**WORK ITEM**
Write out every entry precisely as given, leaving the pictures out.

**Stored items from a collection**

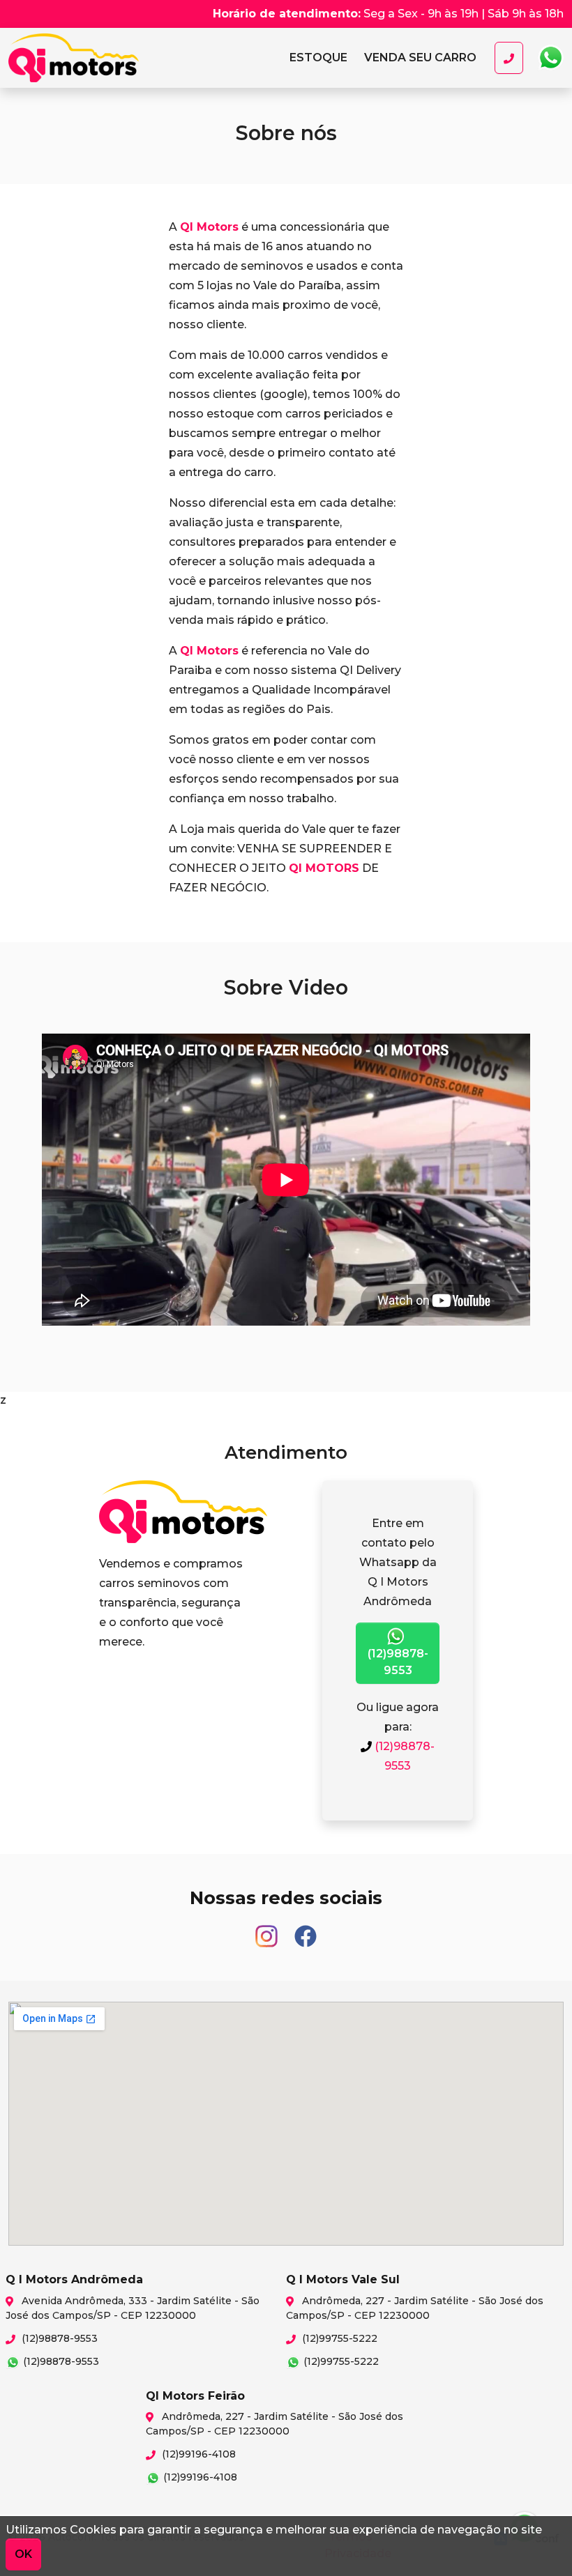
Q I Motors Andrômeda (92, 57)
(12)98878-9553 (398, 1662)
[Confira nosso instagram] (267, 1930)
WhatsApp (550, 58)
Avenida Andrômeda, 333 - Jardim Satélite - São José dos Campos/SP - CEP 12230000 (132, 2308)
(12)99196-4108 (197, 2454)
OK (23, 2554)
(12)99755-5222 (338, 2338)
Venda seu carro (420, 57)
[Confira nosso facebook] (305, 1930)
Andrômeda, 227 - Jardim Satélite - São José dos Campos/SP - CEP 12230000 (414, 2308)
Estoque (318, 57)
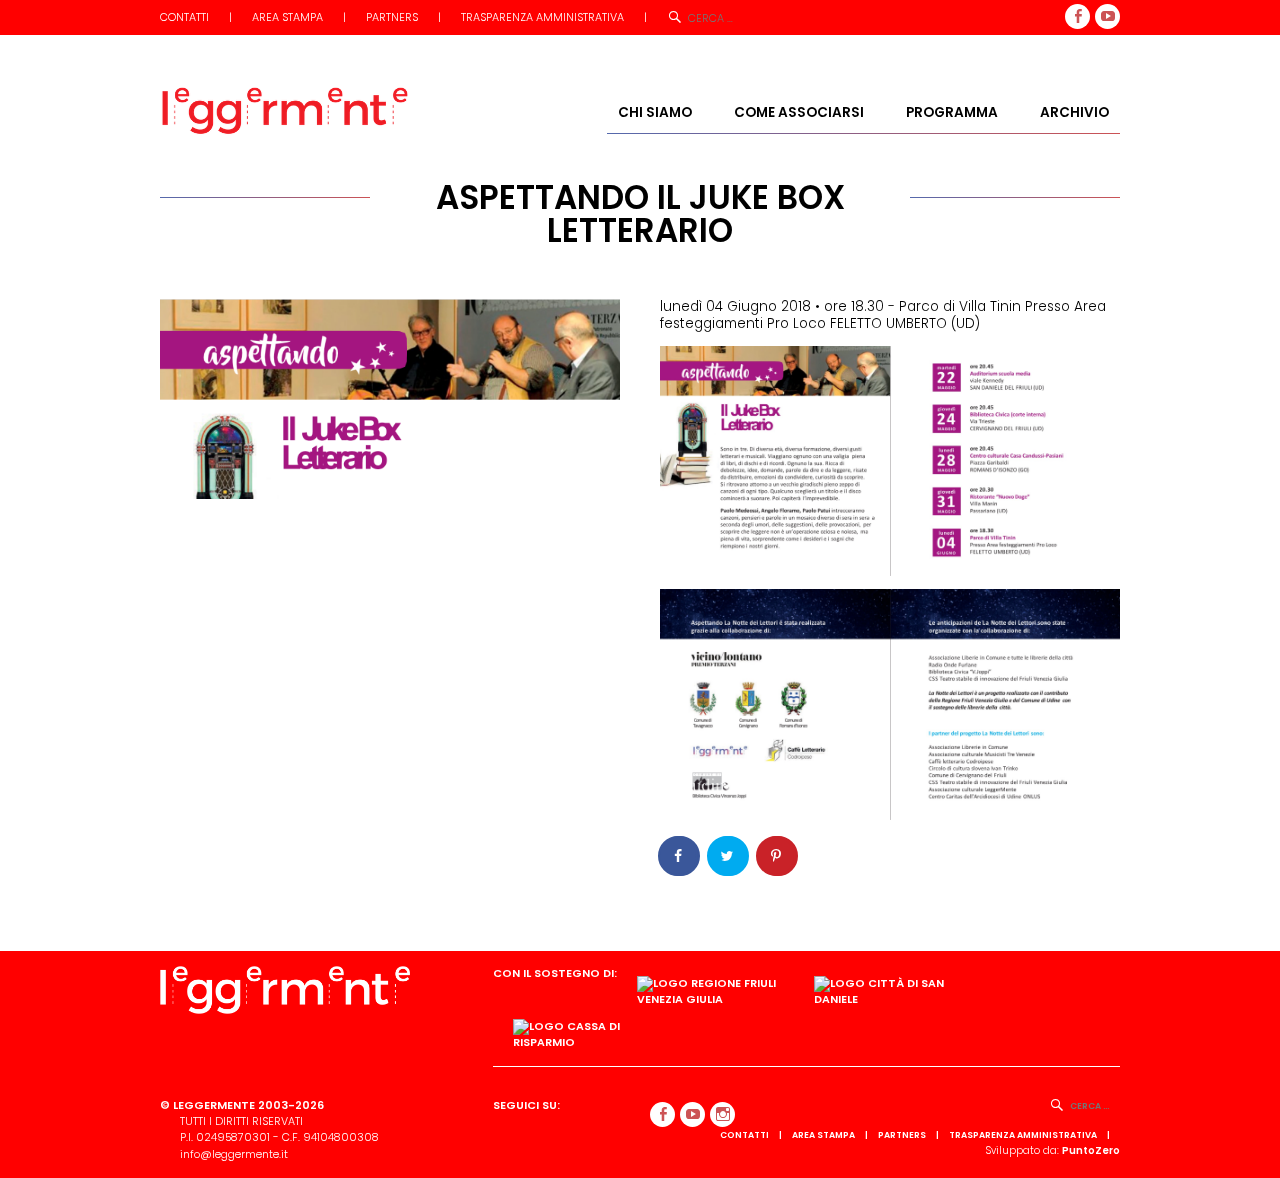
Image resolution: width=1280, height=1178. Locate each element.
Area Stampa (287, 17)
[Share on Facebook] (680, 856)
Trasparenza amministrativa (542, 17)
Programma (952, 112)
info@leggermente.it (234, 1154)
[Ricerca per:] (738, 17)
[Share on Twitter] (729, 856)
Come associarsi (799, 112)
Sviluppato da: (1053, 1150)
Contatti (184, 17)
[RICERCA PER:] (1095, 1105)
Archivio (1074, 112)
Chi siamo (655, 112)
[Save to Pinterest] (778, 856)
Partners (392, 17)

**OUTPUT FOR THIS EXERCISE**
Q I Motors Andrômeda (92, 57)
(12)98878-9553 (398, 1662)
[Confira nosso instagram] (267, 1930)
WhatsApp (550, 58)
Avenida Andrômeda, 333 - Jardim Satélite - São José dos Campos/SP - CEP 12230000 (132, 2308)
(12)99196-4108 (197, 2454)
OK (23, 2554)
(12)99755-5222 (338, 2338)
Venda seu carro (420, 57)
[Confira nosso facebook] (305, 1930)
Andrômeda, 227 - Jardim Satélite - São José dos Campos/SP - CEP 12230000 (414, 2308)
Estoque (318, 57)
Image resolution: width=1280, height=1178. Locate each element.
Area Stampa (287, 17)
[Share on Facebook] (680, 856)
Trasparenza amministrativa (542, 17)
Programma (952, 112)
info@leggermente.it (234, 1154)
[Ricerca per:] (738, 17)
[Share on Twitter] (729, 856)
Come associarsi (799, 112)
Sviluppato da: (1053, 1150)
Contatti (184, 17)
[RICERCA PER:] (1095, 1105)
Archivio (1074, 112)
Chi siamo (655, 112)
[Save to Pinterest] (778, 856)
Partners (392, 17)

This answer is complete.